In some cases, it can be helpful to constrain the overall I/O bandwidth
generated by the database. This can be beneficial when resources are shared,
for example, in cloud or virtual environments.

The total bandwidth capacity is configured by setting the
\c io_capacity configuration string when calling the ::wiredtiger_open
function.  The capacity can be adjusted with WT_CONNECTION::reconfigure.
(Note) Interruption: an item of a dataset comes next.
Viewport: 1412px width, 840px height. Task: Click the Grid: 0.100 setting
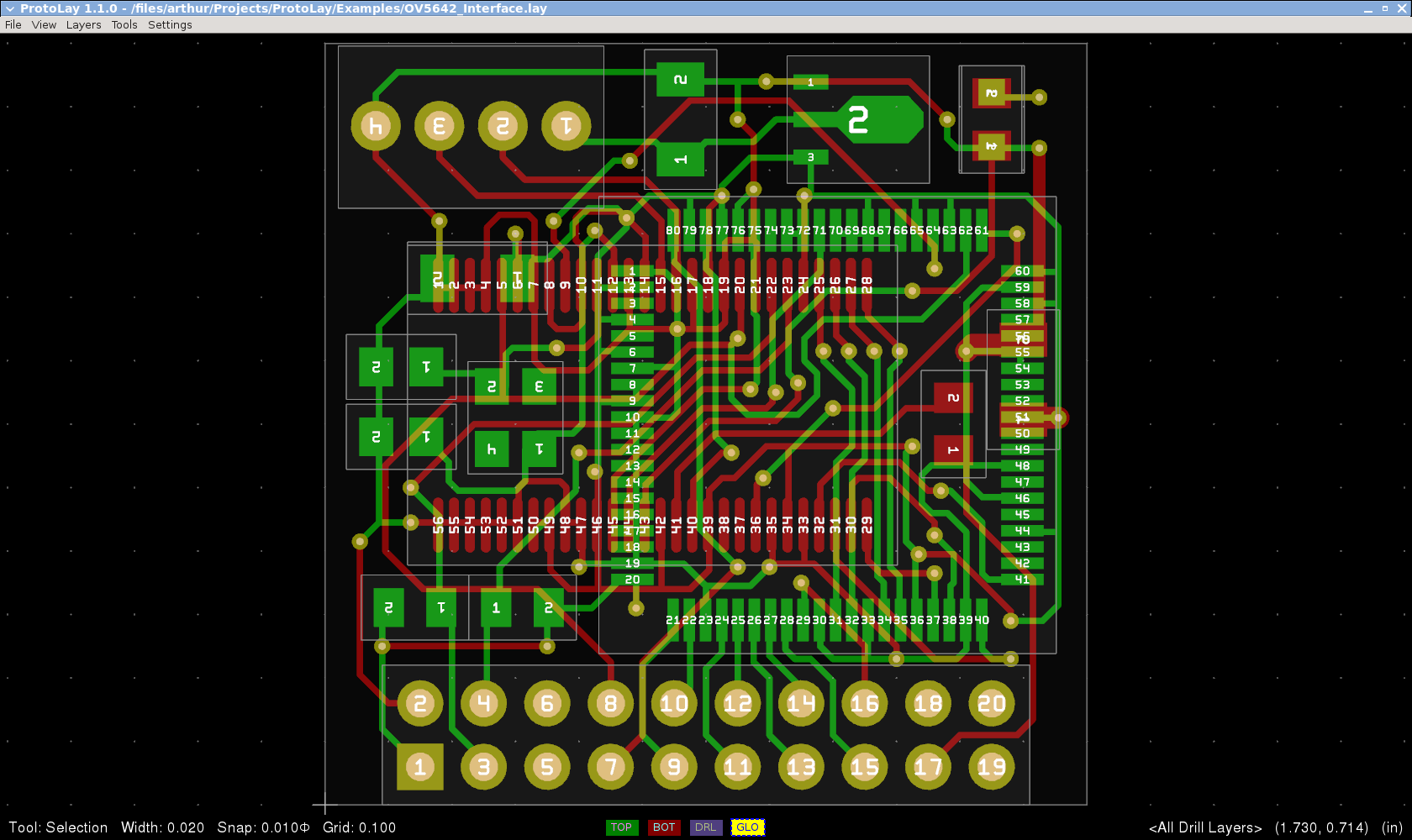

An example of setting a capacity limit to 40MB per second:

@snippet ex_all.c Configure capacity

When a total capacity is set the volume of system reads and writes totalled
will not exceed the given I/O capacity.
If a read or write is scheduled and would overflow the capacity, the issuing
thread will sleep to guarantee the capacity ceiling.  The policy used is
fair to all threads, and gives some weight to both readers and writers to
try to ensure that each session can make progress when bandwidth
resources are limited.

System reads and writes do not directly translate to disk I/O
operations. These operations go through the operating system cache. To ensure
the steady flow of data to the disk, setting a capacity also enables an
additional thread that monitors the writes performed for each file. For each
file that has sufficient data written to it, a call to an
asynchronous \c fsync will be made. This call normally queues the flush
in the operating system, though there is no guarantee about when it will
actually occur. On Windows, there is no equivalent support for asynchronously
scheduling writes to disk, so this extra "sync" thread is not active.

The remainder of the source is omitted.